Aumento de pena para crime de trânsito em pauta

10/05/2017
Aumento de pena para crime de trânsito em pauta

O deputado federal Hugo Leal (PSB/RJ) se reuniu nessa terça-feira (09) com a deputada Christiane Yared, representantes dos Movimentos Não Foi Acidente e SOS Estrada, do Ministério da Justiça, da Polícia Rodoviária Federal e familiares de vítimas de crimes de trânsito, para discutir o relatório do Projeto de Lei 5568/2013, que será apresentado pelo parlamentar na Comissão de Viação e Transportes. O texto, que endurece as penas aplicadas a motoristas que infringem as leis de trânsito, já havia sido aprovado na Câmara, mas sofreu alterações no Senado Federal, onde recebeu 3 emendas. Hugo Leal acatou duas delas.

A principal emenda é a que aumenta a pena para quem comete homicídio culposo de trânsito estando sob influência de álcool ou de qualquer outra substância psicoativa, de 4 a 8 anos, conforme previsto no texto atual da Câmara, para 5 a 8 anos de reclusão e suspensão ou proibição do direito de se obter a permissão ou a habilitação para dirigir veículo automotor. Atualmente, o Código de Trânsito Brasileiro prevê para esta conduta pena de 2 a 4 anos.

O foco da discussão está em torno da possibilidade de aplicação do Código Penal no caso de homicídio de trânsito quando o condutor está sob influência de álcool. Optou-se por estabelecer a pena de 5 a 8 anos em razão da grande dificuldade de aplicar efetivamente a punição, evitando assim a impunidade do infrator e impedindo que o apenado inicie o cumprimento da pena em liberdade, que é o caso das penas até 4 anos, como prevê o Código Penal Brasileiro.

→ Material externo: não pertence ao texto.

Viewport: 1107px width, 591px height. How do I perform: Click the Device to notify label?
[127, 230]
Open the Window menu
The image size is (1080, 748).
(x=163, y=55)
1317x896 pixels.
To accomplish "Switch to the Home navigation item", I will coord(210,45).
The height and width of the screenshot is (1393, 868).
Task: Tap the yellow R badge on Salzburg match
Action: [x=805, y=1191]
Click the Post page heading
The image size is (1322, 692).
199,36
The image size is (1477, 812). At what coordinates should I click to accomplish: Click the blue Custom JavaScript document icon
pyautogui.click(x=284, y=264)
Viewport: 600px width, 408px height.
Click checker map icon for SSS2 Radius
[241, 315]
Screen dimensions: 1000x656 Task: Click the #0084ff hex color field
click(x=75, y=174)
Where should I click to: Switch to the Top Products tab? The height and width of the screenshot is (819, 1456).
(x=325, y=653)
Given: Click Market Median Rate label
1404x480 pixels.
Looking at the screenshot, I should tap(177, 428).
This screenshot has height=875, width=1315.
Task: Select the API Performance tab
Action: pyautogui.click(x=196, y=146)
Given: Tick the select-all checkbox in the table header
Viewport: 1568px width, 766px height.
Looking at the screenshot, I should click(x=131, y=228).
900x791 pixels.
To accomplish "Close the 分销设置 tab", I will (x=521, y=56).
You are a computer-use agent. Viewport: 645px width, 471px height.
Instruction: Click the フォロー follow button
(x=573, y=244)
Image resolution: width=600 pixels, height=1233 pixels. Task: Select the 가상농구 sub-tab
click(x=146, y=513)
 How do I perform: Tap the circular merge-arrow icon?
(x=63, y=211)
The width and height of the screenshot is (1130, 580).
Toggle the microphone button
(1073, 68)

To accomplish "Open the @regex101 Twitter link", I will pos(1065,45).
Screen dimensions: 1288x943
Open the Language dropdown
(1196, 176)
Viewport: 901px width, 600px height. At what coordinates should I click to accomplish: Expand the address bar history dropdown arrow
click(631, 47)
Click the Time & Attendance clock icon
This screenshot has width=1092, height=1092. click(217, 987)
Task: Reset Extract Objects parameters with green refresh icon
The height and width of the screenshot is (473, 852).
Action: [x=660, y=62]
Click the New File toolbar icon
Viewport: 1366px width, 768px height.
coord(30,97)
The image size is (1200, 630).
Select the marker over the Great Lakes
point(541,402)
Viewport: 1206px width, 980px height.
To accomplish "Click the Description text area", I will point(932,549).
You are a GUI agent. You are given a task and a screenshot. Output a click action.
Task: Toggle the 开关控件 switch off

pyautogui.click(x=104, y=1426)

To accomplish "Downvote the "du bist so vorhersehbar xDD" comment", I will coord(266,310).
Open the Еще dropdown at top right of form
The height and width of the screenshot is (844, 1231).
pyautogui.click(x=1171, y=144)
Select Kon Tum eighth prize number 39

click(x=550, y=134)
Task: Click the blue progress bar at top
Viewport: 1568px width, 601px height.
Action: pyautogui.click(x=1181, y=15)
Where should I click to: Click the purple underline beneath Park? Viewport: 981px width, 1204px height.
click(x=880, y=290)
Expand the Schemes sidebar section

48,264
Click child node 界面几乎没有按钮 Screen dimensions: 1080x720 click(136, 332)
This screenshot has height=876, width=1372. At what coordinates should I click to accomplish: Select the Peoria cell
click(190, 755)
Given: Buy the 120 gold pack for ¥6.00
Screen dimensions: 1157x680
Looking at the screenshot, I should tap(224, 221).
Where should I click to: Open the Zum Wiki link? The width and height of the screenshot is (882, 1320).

“A legislação referente aos crimes de trânsito tem avançado consideravelmente desde que o CTB entrou em vigor, mas a impressão que se tem é que ainda falta algo a ser feito. A sensação de impunidade é tema recorrente na sociedade brasileira. Nesse sentido, a aprovação do Projeto de Lei 5568/13 demonstra que o Congresso Nacional está preocupado em trazer soluções à questão do homicídio e lesão de trânsito causado por condutor que seja sob influência de álcool ou de outras drogas”, afirmou Hugo Leal, presidente da Frente Parlamentar em Defesa do Trânsito Seguro.

Também foram discutidas outras medidas para reduzir a impunidade nos crimes de trânsito, como acabar com a ideia do ‘direito de dirigir’, pois a pessoa não possui este direito inerente, ela precisa cumprir requisitos para receber essa concessão do Estado, entre elas não ingerir bebida alcoólica ou outras substâncias psicoativas antes de dirigir. Outra questão discutida foi o excesso de instâncias administrativas para chegar na efetiva suspensão da habilitação do infrator. Atualmente, caso o condutor utilize todos os recursos, ele passará por seis instâncias administrativas, o que atrasa o processo. Alguns casos chegam, inclusive, a prescrição, gerando a extinção da punição ao infrator.

Autor da Lei Seca, Hugo Leal disse que toda manifestação em prol de um trânsito mais seguro é sempre bem-vinda e acredita que este projeto é benéfico para alcançarmos esta meta. Assim, ficou definido que as propostas que possam melhorar esses aspectos na revisão do CTB serão estudadas e aprofundadas, especialmente porque esse ano o Código completa 20 anos de sua aprovação.